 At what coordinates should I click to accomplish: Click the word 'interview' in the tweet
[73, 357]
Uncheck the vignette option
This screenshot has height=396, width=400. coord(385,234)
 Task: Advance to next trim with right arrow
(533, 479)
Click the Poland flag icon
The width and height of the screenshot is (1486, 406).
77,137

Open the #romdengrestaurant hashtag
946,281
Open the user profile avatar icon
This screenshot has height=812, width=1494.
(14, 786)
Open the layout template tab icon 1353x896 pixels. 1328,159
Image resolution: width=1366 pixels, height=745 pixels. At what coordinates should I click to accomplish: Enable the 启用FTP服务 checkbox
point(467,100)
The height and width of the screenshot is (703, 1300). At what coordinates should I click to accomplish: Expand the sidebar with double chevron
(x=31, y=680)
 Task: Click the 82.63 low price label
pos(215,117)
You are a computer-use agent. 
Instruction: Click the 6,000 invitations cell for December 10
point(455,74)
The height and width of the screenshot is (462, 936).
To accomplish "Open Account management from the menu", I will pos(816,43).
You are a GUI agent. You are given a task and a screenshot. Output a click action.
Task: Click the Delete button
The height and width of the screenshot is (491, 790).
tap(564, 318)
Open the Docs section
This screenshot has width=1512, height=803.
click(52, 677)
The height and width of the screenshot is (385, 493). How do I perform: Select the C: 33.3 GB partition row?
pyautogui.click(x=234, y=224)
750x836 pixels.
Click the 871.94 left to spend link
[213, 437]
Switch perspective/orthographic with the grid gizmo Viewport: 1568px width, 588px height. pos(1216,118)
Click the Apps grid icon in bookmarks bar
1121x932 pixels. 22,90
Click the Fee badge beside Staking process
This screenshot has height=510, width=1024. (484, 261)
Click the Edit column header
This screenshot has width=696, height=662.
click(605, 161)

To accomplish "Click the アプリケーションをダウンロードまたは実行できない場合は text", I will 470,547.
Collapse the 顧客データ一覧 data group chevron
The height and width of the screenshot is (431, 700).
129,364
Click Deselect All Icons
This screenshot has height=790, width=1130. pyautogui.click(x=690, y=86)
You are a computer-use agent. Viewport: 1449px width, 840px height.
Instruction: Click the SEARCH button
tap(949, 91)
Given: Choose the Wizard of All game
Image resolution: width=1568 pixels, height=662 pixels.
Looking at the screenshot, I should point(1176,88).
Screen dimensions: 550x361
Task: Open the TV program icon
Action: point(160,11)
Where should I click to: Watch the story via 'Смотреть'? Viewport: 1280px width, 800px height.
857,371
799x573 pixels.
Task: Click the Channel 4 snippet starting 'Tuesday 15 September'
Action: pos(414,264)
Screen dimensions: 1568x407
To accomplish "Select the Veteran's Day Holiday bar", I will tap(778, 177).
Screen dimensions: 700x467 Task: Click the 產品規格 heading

- Goal
Extract the entries verbatim, from the line containing "The height and width of the screenshot is (385, 493)." through the final line of the entries, inclusive.

- Result of the task
The height and width of the screenshot is (385, 493). How do I perform: Select the C: 33.3 GB partition row?
pyautogui.click(x=234, y=224)
750x836 pixels.
Click the 871.94 left to spend link
[213, 437]
Switch perspective/orthographic with the grid gizmo Viewport: 1568px width, 588px height. pos(1216,118)
Click the Apps grid icon in bookmarks bar
1121x932 pixels. 22,90
Click the Fee badge beside Staking process
This screenshot has height=510, width=1024. (484, 261)
Click the Edit column header
This screenshot has width=696, height=662.
click(605, 161)

To accomplish "Click the アプリケーションをダウンロードまたは実行できない場合は text", I will 470,547.
Collapse the 顧客データ一覧 data group chevron
The height and width of the screenshot is (431, 700).
129,364
Click Deselect All Icons
This screenshot has height=790, width=1130. pyautogui.click(x=690, y=86)
You are a computer-use agent. Viewport: 1449px width, 840px height.
Instruction: Click the SEARCH button
tap(949, 91)
Given: Choose the Wizard of All game
Image resolution: width=1568 pixels, height=662 pixels.
Looking at the screenshot, I should point(1176,88).
Screen dimensions: 550x361
Task: Open the TV program icon
Action: point(160,11)
Where should I click to: Watch the story via 'Смотреть'? Viewport: 1280px width, 800px height.
857,371
799x573 pixels.
Task: Click the Channel 4 snippet starting 'Tuesday 15 September'
Action: pos(414,264)
Screen dimensions: 1568x407
To accomplish "Select the Veteran's Day Holiday bar", I will tap(778, 177).
Screen dimensions: 700x467 Task: Click the 產品規格 heading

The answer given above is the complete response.